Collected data

══════════════════════════════

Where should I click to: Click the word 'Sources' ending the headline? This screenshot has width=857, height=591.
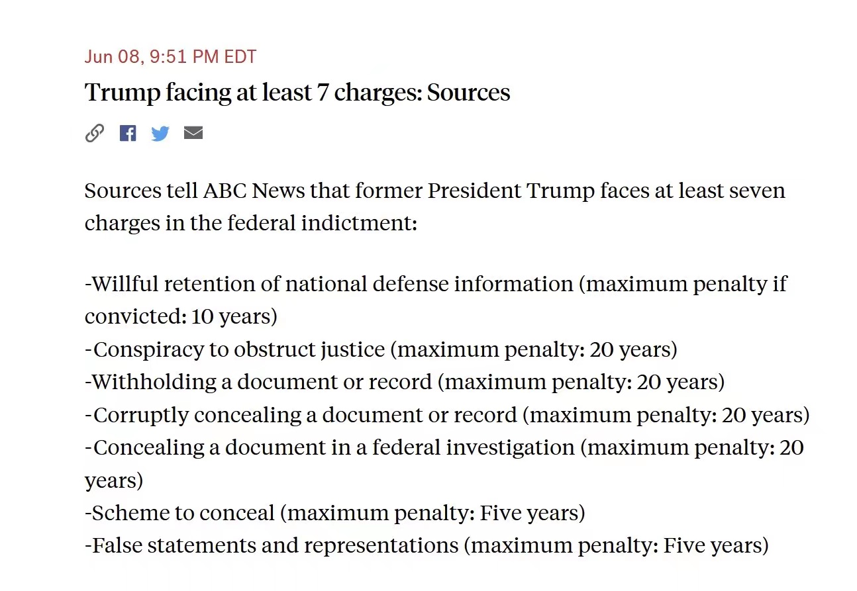coord(468,93)
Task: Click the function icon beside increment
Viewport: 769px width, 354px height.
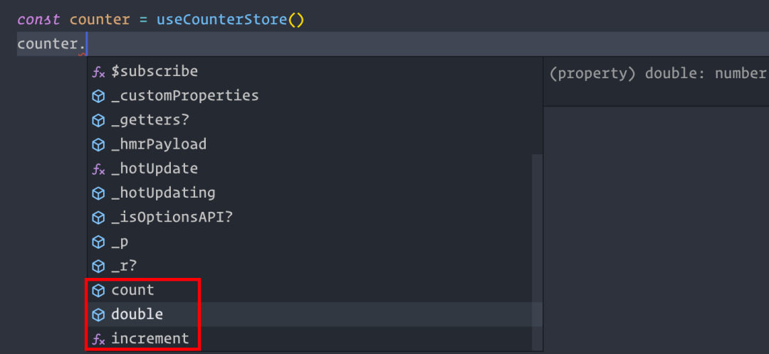Action: coord(99,339)
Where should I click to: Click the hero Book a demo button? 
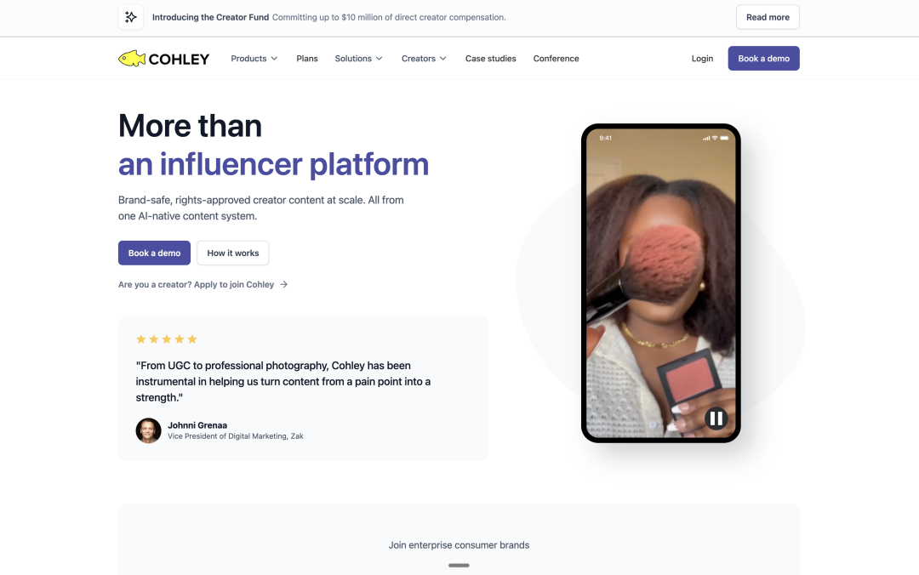click(154, 253)
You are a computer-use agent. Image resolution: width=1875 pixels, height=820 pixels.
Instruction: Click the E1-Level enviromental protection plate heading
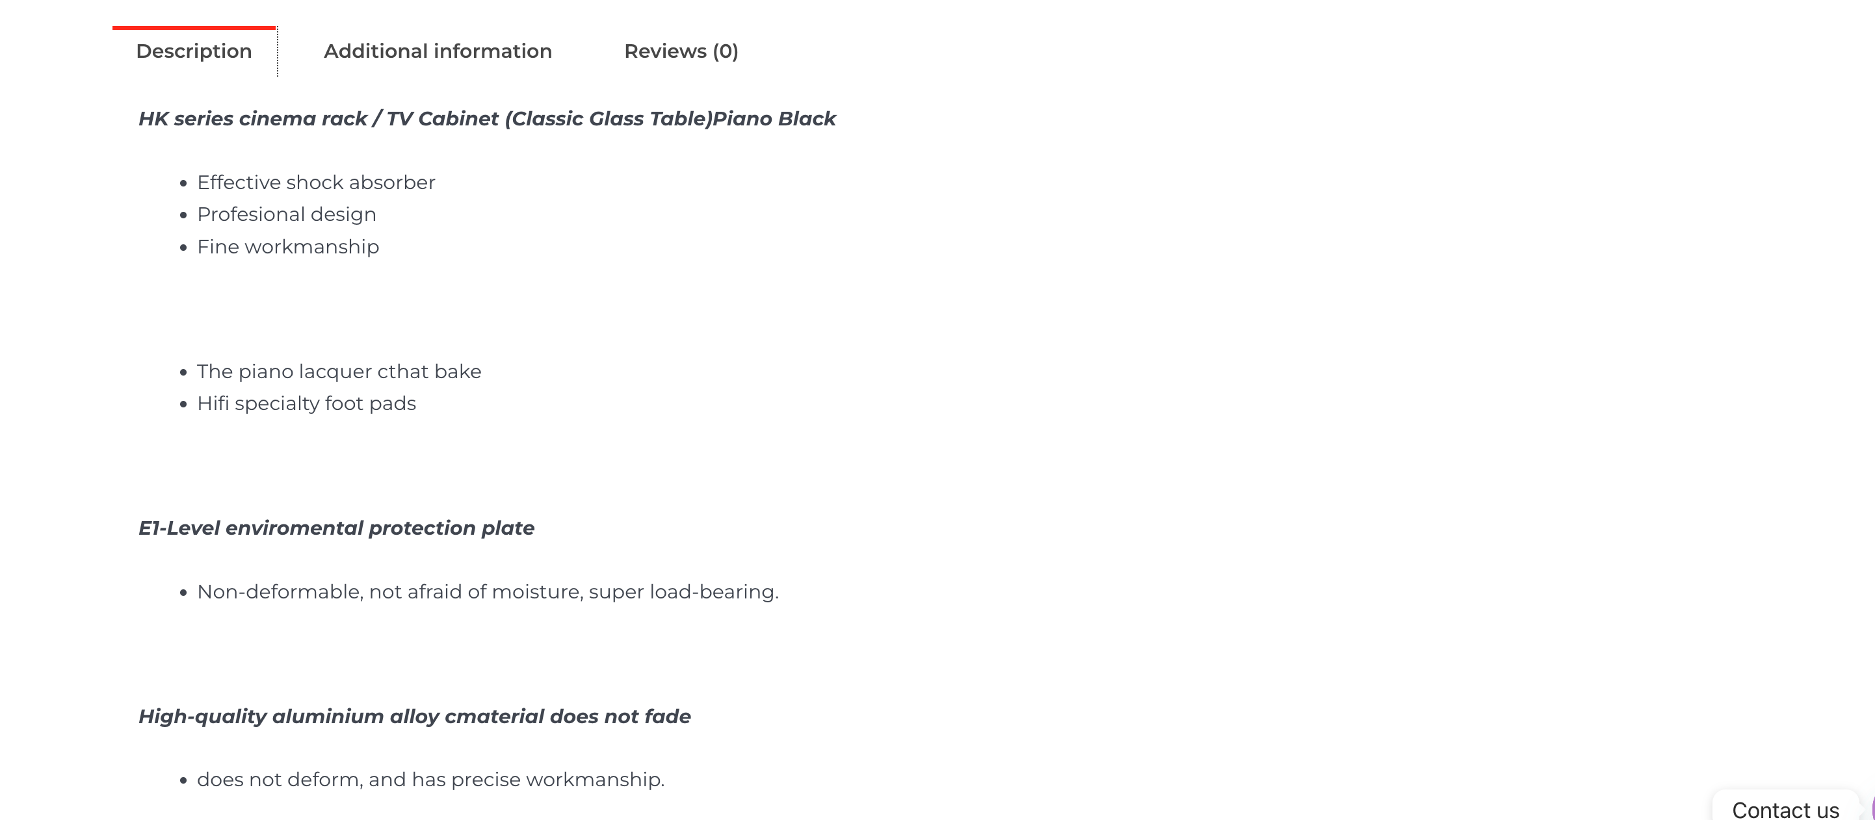336,528
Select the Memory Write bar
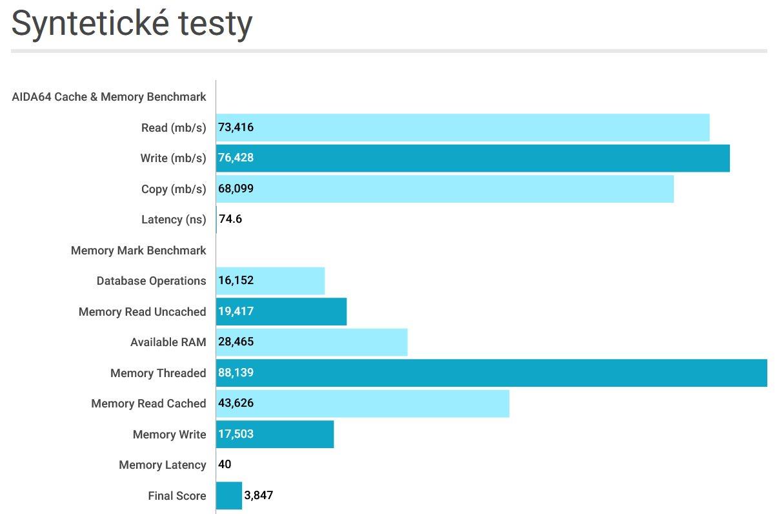 (x=275, y=435)
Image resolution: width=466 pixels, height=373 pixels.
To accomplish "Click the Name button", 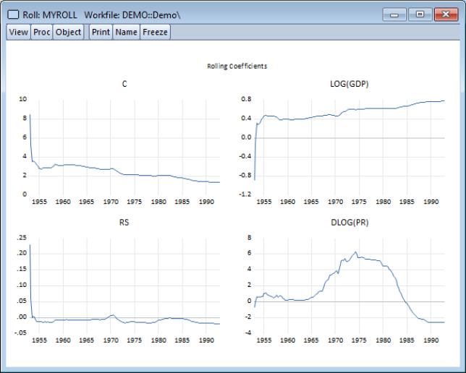I will (x=126, y=32).
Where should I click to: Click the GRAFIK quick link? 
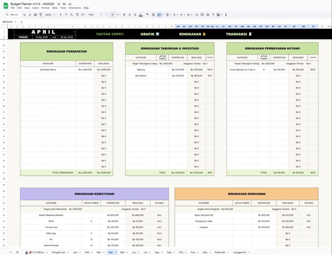tap(149, 34)
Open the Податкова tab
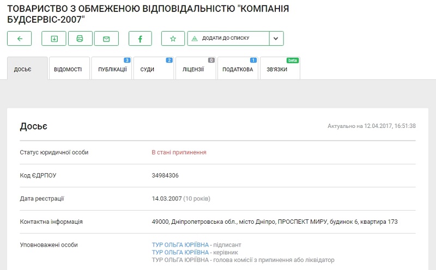The height and width of the screenshot is (270, 436). point(238,69)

══════════════════════════════

(WORK TO COMPLETE) Of the lines above, copy each that contains "pixels".

(EXERCISE ANSWER)
You are a computer-use agent. Image resolution: width=1875 pixels, height=820 pixels.
Image resolution: width=466 pixels, height=373 pixels.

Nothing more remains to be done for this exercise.